Рецензия — не самое подходящее место для обоснования научных гипотез. Но все-таки меня очерковая проза Дорошевича еще больше укрепила в предположении, что попытка Чехова совместить под одной обложкой и названием дискурсы с прямо противоположной стилистической структурой, т. е. решить задачу, невозможную с точки зрения языка, была вызвана изначальной жанровой неотчетливостью замысла. Об этом — до появления двухтомника, сделавшего это предположение более отчетливым, — речь шла на конференции в Южно-Сахалинске в сентябре 2005 года.
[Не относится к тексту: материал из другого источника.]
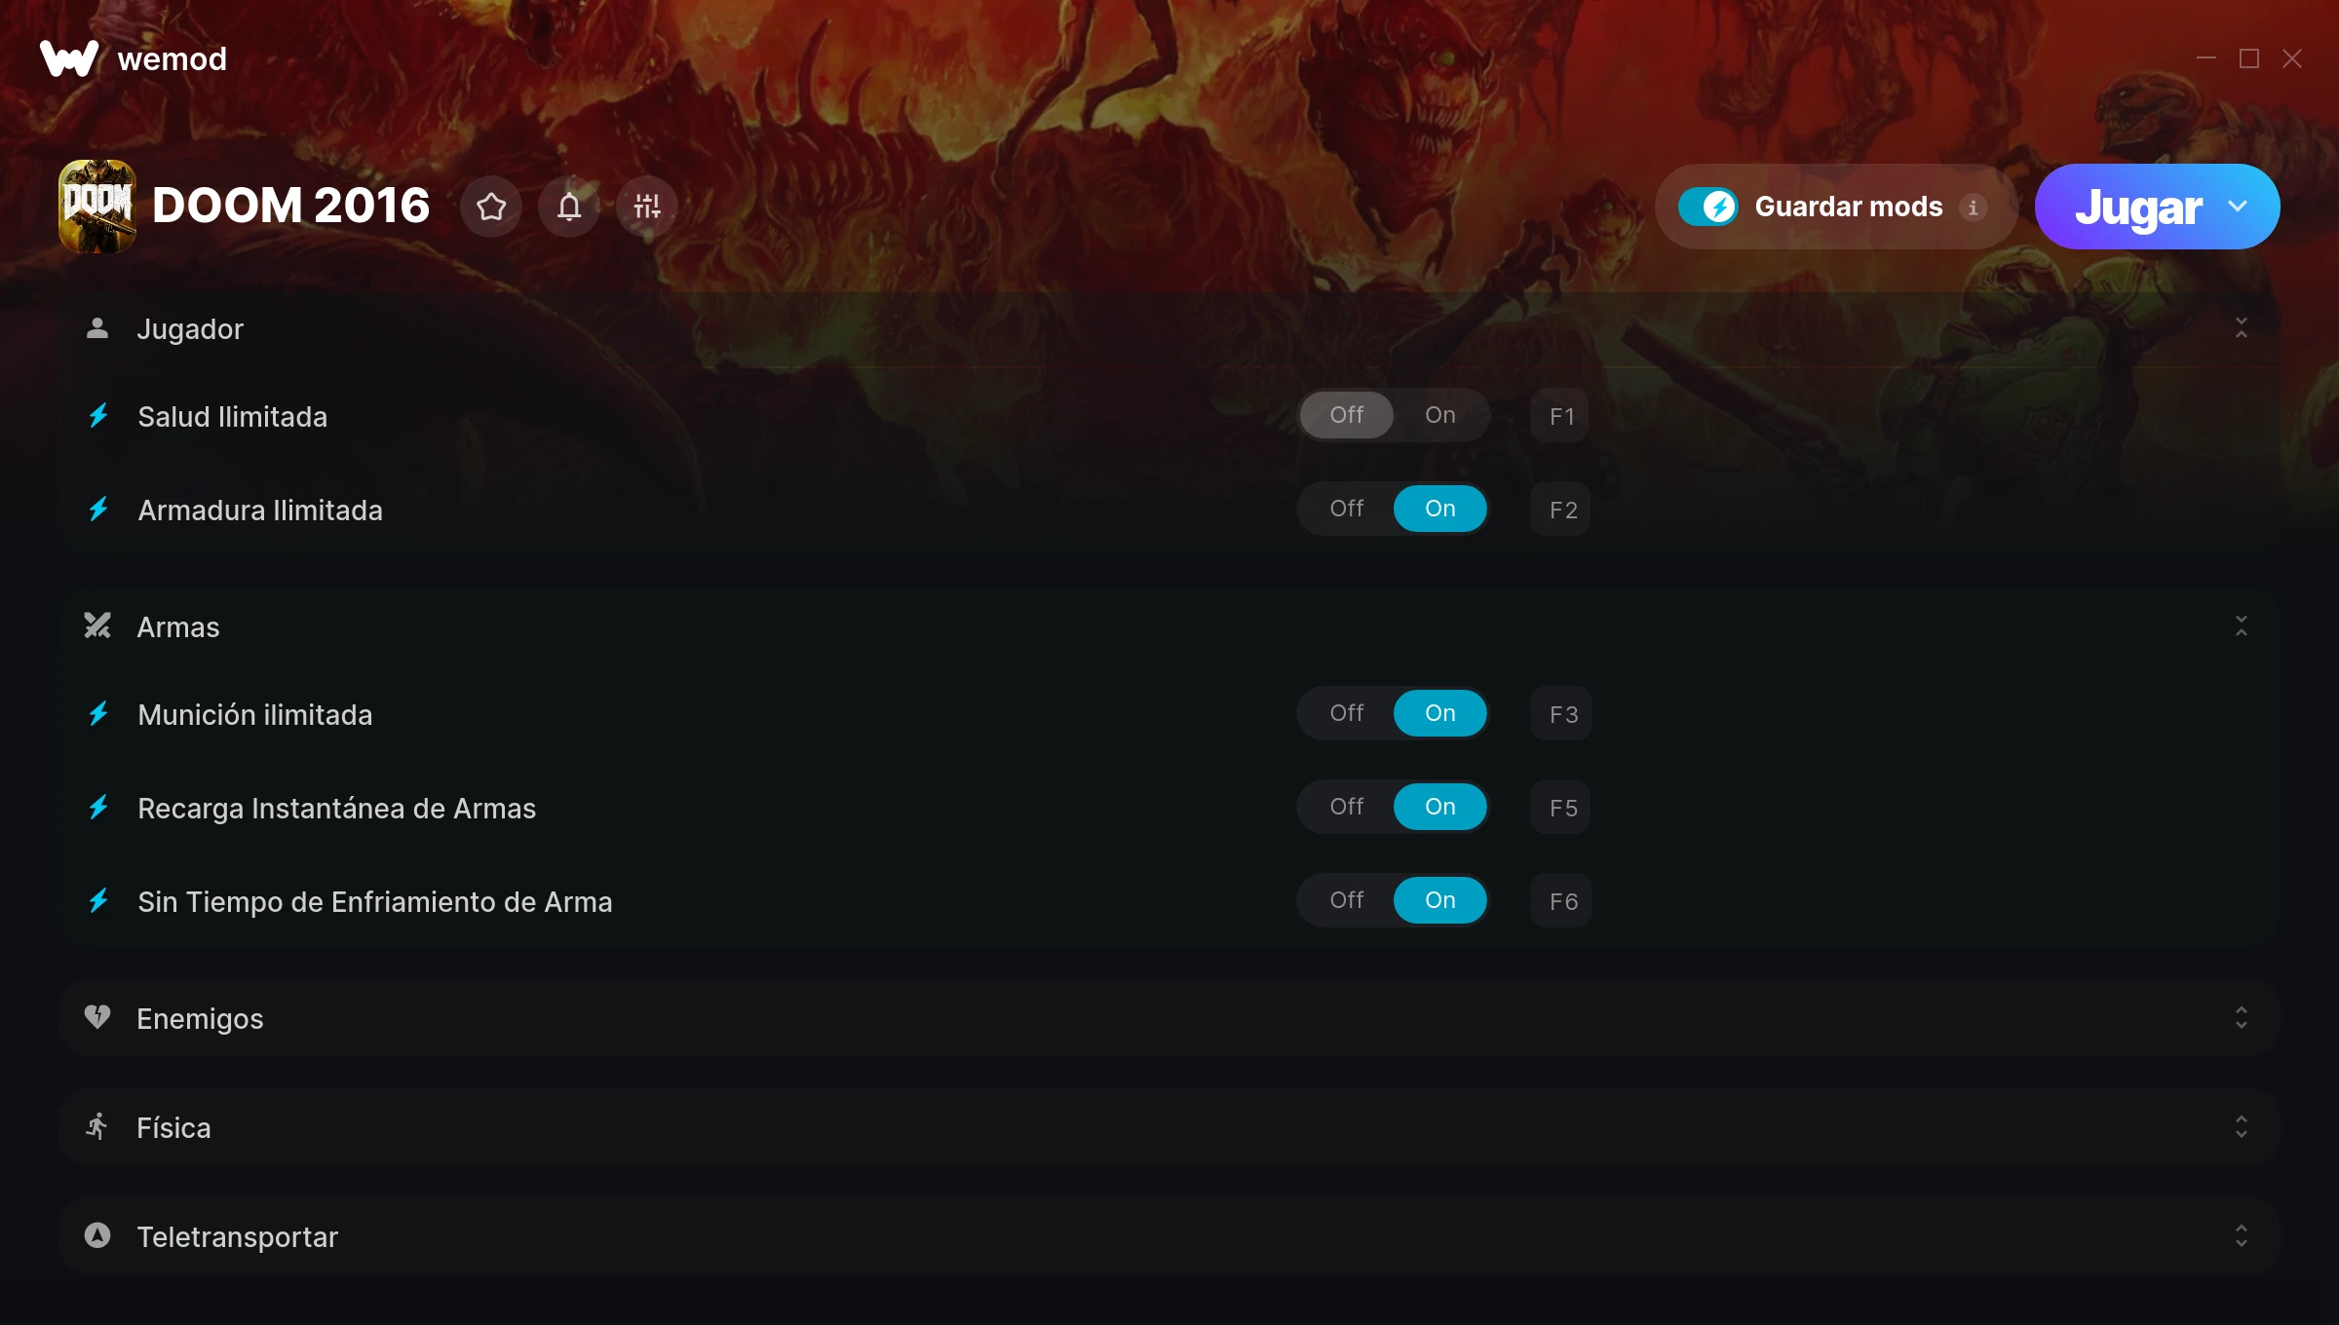Collapse the Jugador section
Image resolution: width=2339 pixels, height=1325 pixels.
[x=2242, y=328]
Так что своих оппонентов, равно как и тех, кого заинтересует такой поворот темы, отсылаю к сборнику материалов конференции «А.П. Чехов в историко-культурном пространстве Азиатско-Тихоокеанского региона» (Южно-Сахалинск, 2006) и своей в нем статье ««Остров Сахалин»: текст и автор».

Еще раз хочется поблагодарить «дорошевичеведа» С.В. Букчина за его труд, Сахалинское издательство — за хорошо изданную книгу (она еще и замечательно иллюстрирована фотографиями типов каторжан и поселенцев) и пожалеть только о том, что тираж ее столь мал, и по причине своей недоставаемости двухтомник может пройти мимо многих, кому он на самом деле был бы очень нужен.

Примечания

1. Первая публикация: Гитович И. На Сахалин вслед за Чеховым // Чеховский вестник. 2007. № 20. С. 42—50.